◆ TASK BRIEF
Format the records from the start through the line containing "point(110,84)" as a JSON list of strings, one per line, with blank lines skipped. Leave the pictures out.
·····
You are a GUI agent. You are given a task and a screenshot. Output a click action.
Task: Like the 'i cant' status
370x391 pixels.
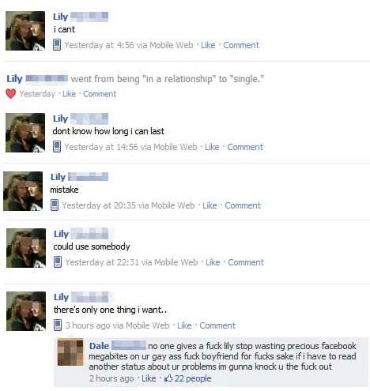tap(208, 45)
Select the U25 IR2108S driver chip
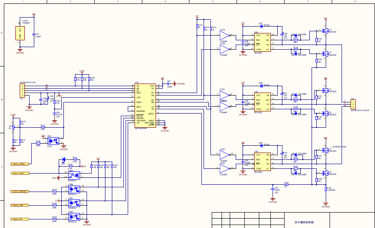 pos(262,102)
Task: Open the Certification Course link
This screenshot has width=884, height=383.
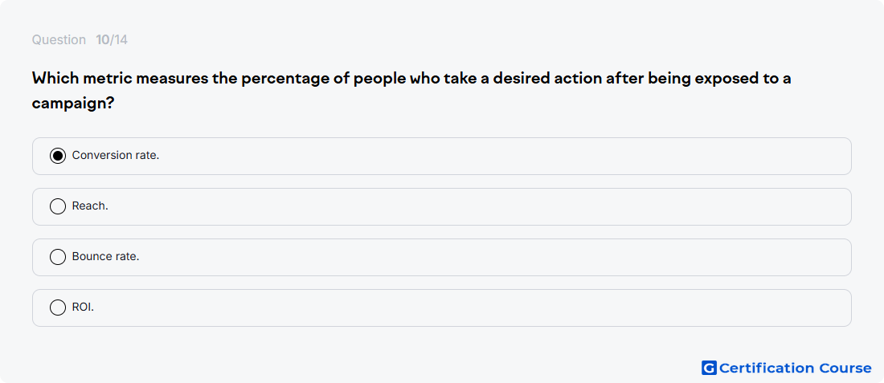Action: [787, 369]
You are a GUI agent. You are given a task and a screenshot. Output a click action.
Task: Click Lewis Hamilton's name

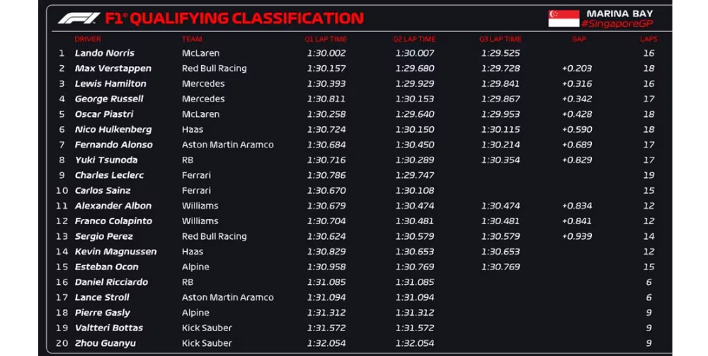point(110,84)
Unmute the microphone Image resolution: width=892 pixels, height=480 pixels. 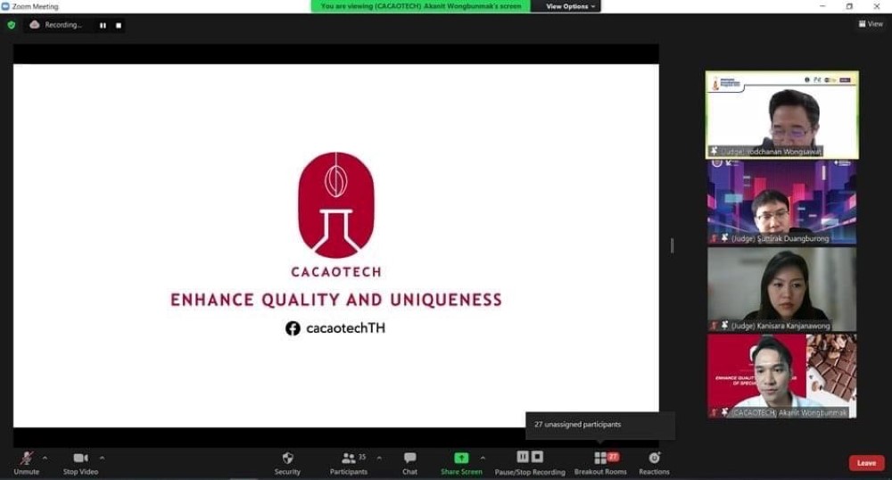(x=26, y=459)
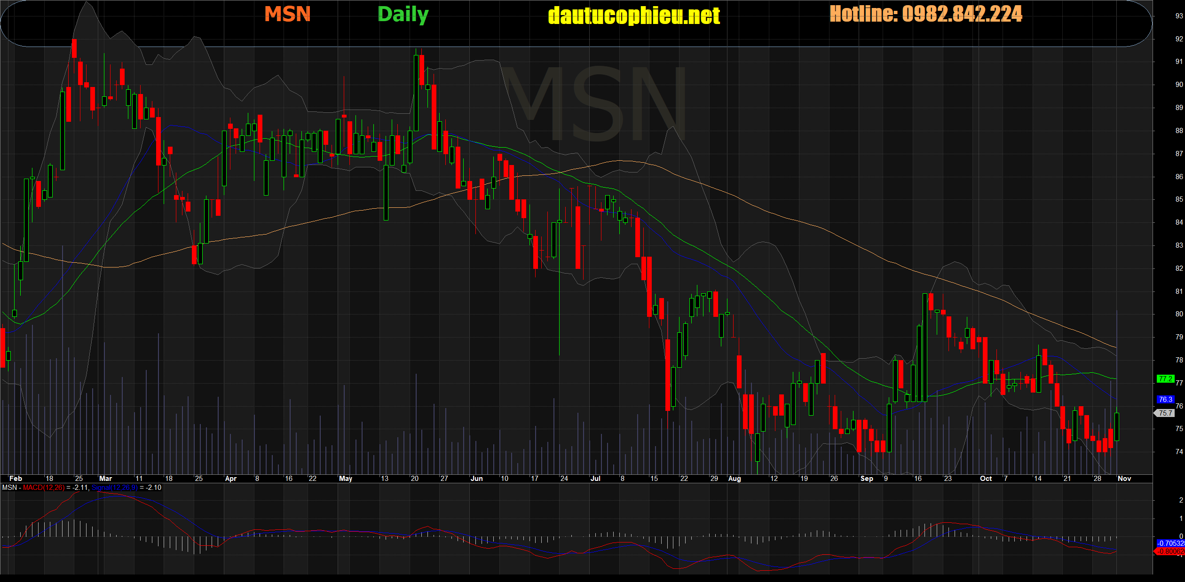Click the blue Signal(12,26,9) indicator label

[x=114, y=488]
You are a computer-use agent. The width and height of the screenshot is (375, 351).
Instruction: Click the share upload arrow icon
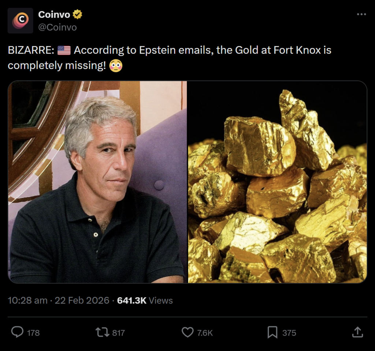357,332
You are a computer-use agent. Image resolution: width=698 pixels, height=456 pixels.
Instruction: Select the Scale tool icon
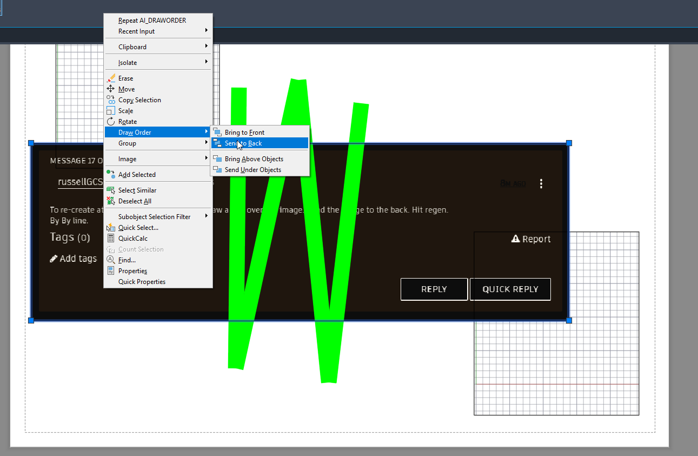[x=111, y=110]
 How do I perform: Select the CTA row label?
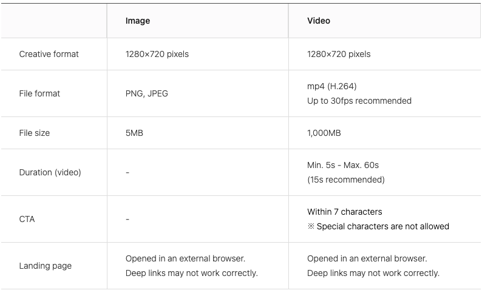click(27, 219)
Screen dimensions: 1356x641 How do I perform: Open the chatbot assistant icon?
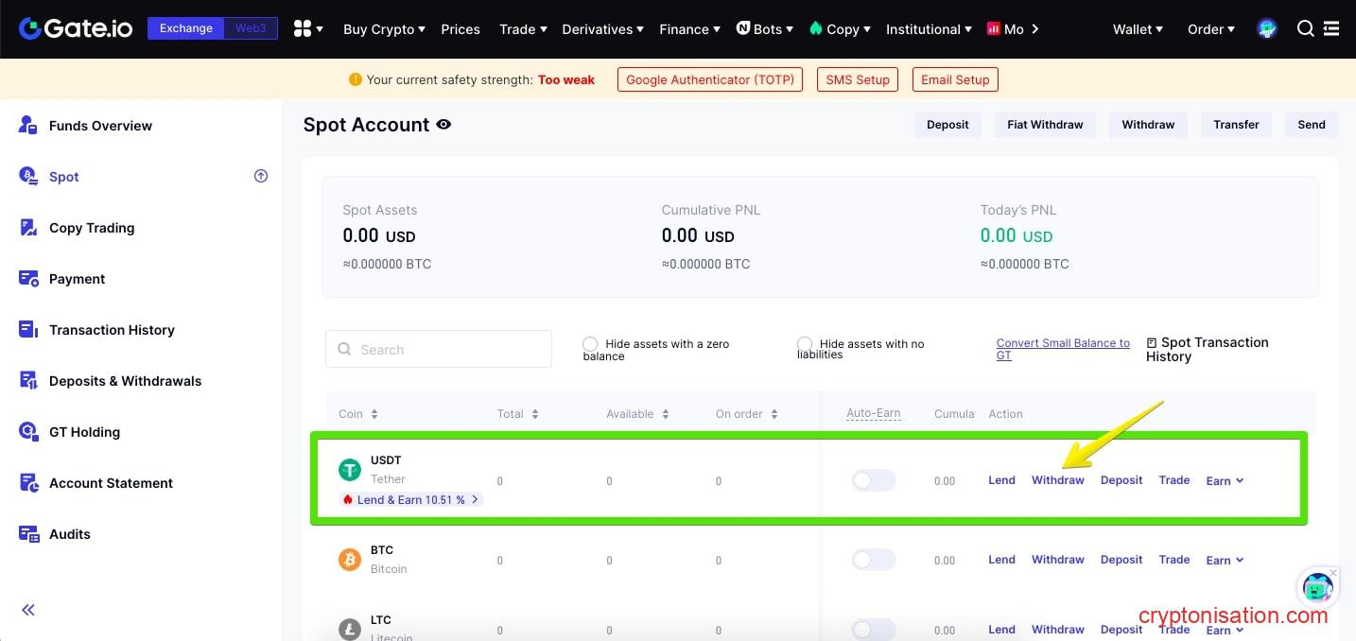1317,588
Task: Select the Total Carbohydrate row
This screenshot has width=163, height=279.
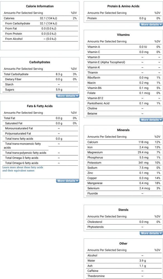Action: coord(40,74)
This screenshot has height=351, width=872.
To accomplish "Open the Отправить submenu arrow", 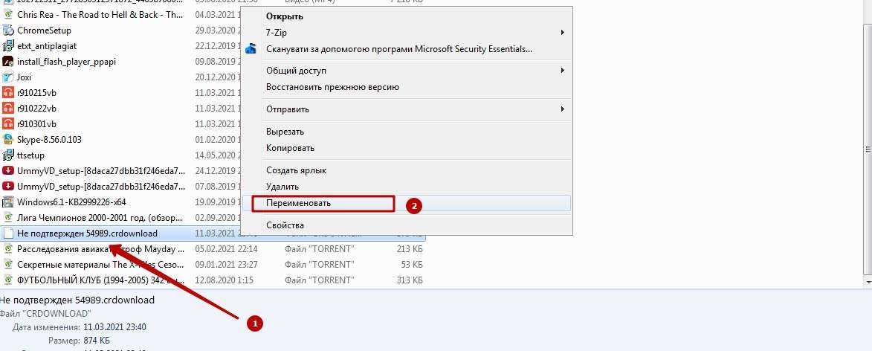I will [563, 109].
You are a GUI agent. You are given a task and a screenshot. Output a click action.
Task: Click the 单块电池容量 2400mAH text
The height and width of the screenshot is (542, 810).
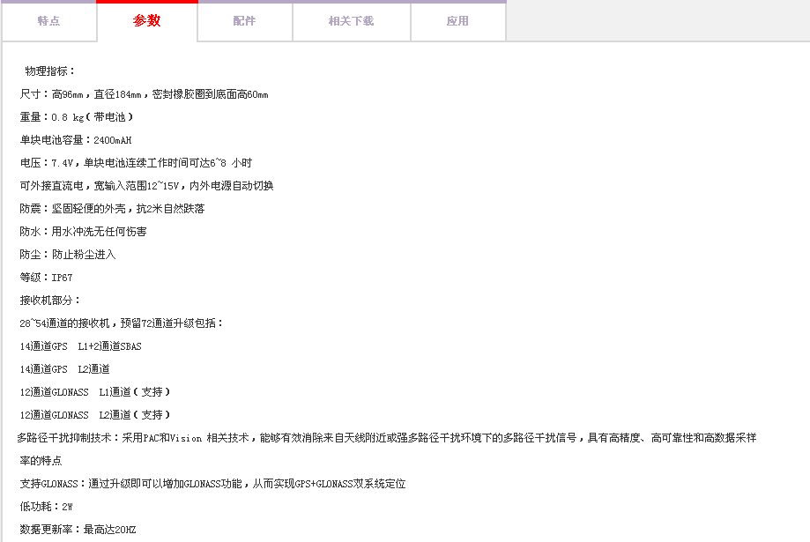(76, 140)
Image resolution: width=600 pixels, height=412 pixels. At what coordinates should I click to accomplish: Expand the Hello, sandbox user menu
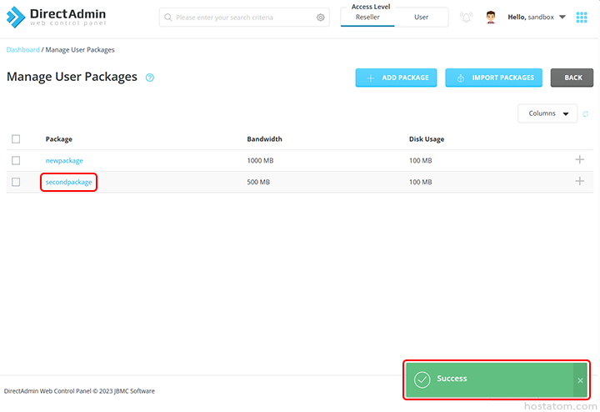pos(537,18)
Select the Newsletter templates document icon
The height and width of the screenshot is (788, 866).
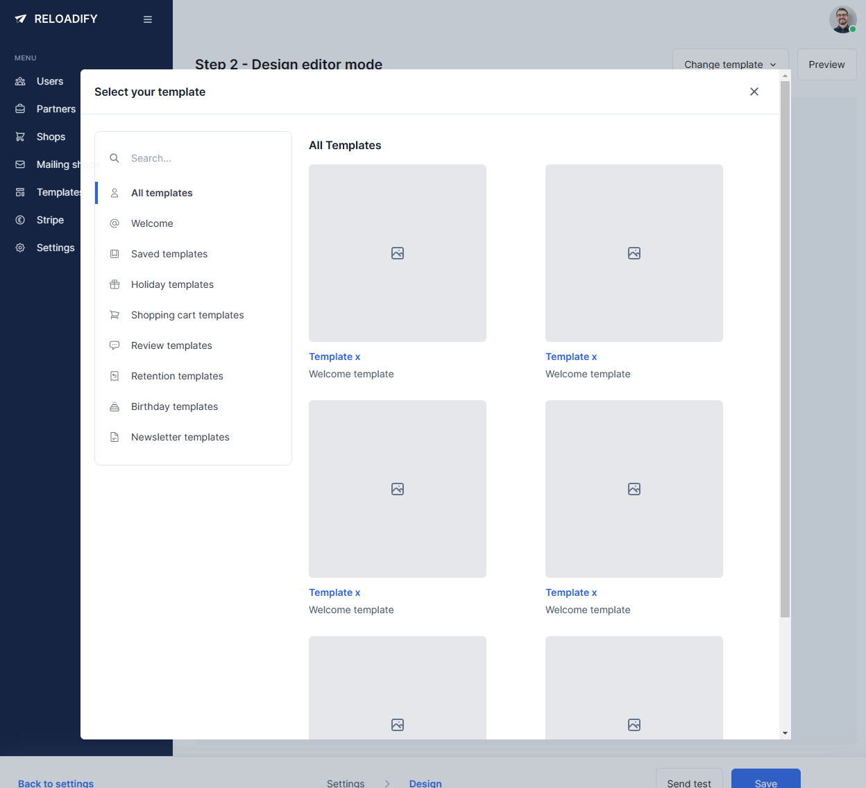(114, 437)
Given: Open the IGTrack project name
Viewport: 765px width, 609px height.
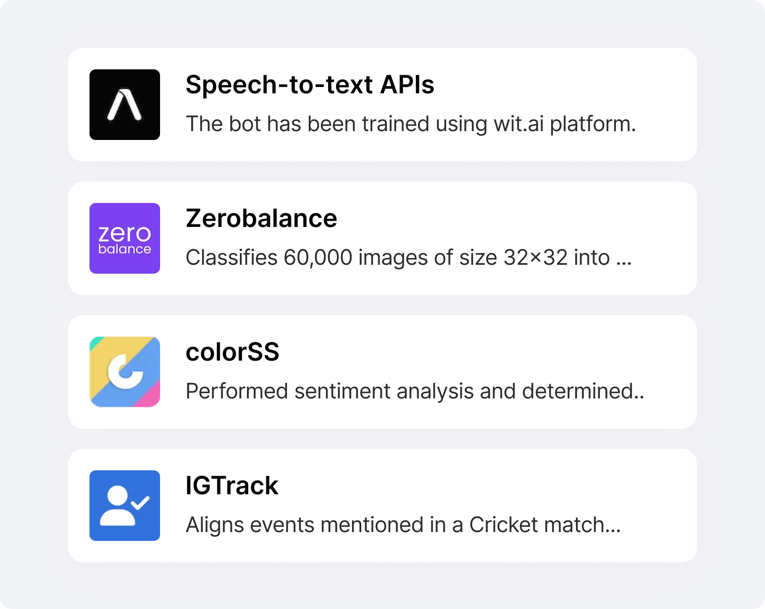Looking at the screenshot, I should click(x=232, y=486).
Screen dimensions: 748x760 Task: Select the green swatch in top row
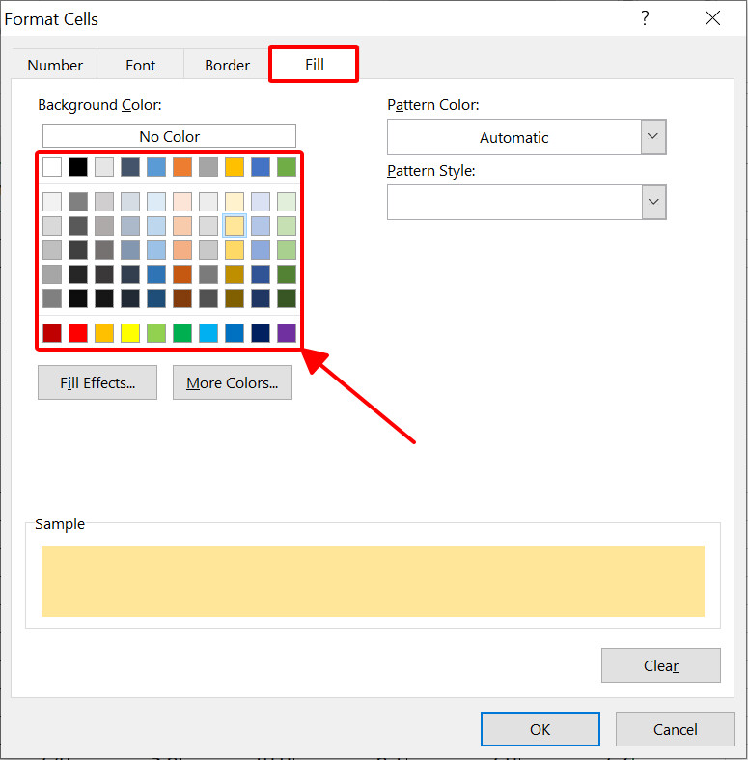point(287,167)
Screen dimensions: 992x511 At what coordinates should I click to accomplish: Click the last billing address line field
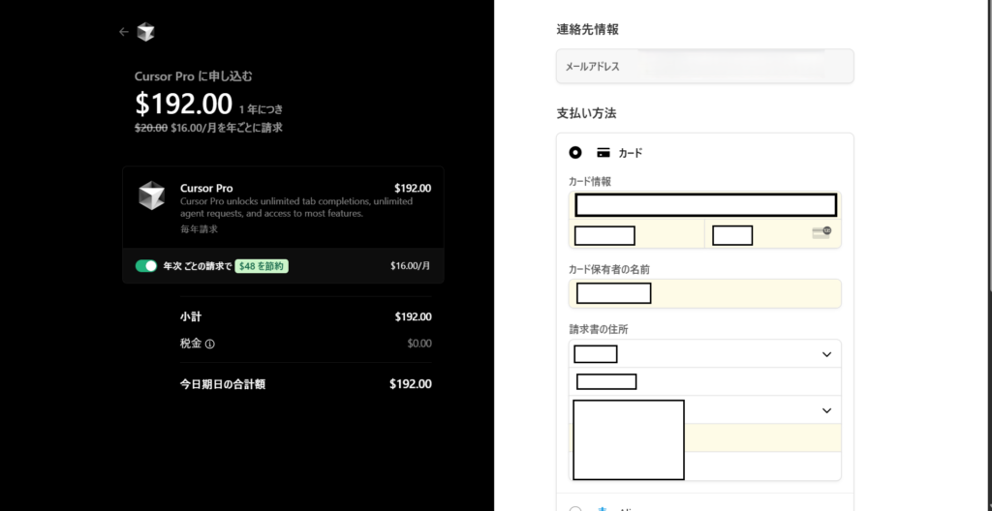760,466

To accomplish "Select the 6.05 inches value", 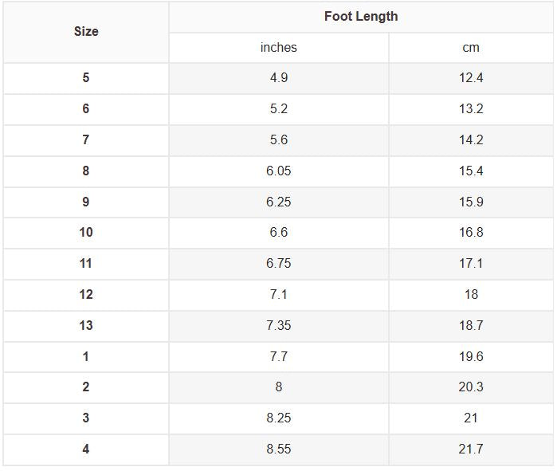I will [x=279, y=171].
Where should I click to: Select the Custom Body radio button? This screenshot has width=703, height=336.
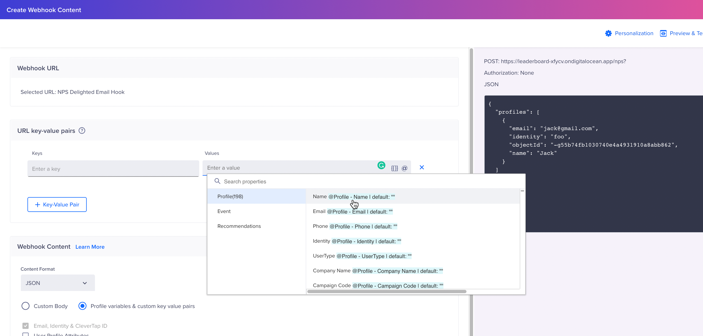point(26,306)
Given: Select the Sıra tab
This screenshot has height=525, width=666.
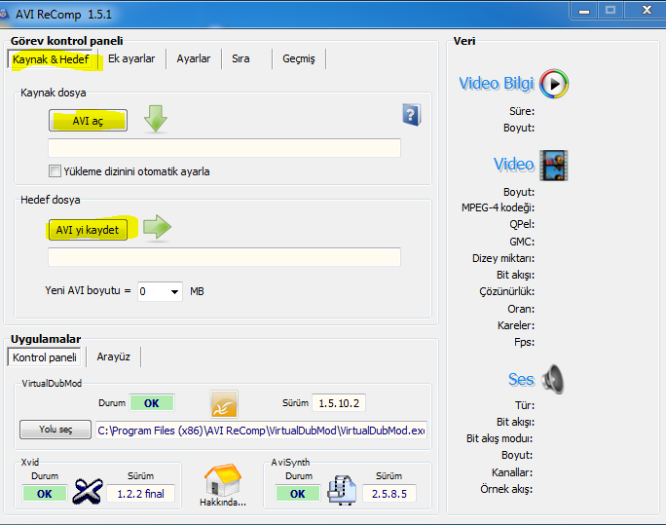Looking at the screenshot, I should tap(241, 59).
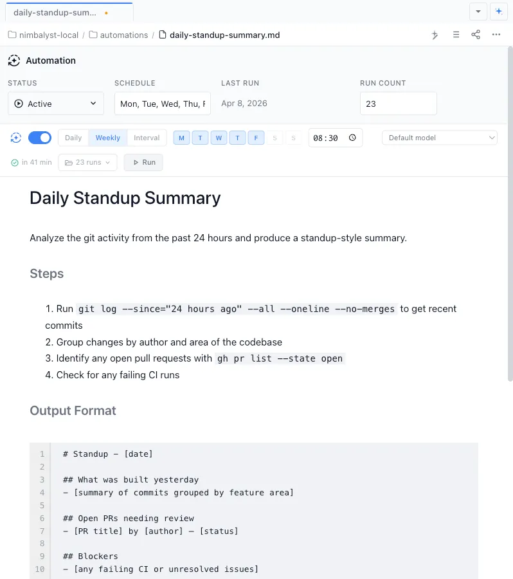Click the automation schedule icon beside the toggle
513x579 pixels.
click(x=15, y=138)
·····
◆ CORRECT OUTPUT
[
  "You are a GUI agent. You are given a task and a screenshot. Output a click action.",
  "Task: Like the 'i cant' status",
  "370x391 pixels.",
  "tap(208, 45)",
  "Select the U25 IR2108S driver chip",
  " pos(262,102)",
  "Task: Open the Certification Course link",
  "This screenshot has width=884, height=383.",
  "Action: [787, 369]",
  "You are a GUI agent. You are given a task and a screenshot. Output a click action.",
  "Task: Click Lewis Hamilton's name",
  "point(110,84)"
]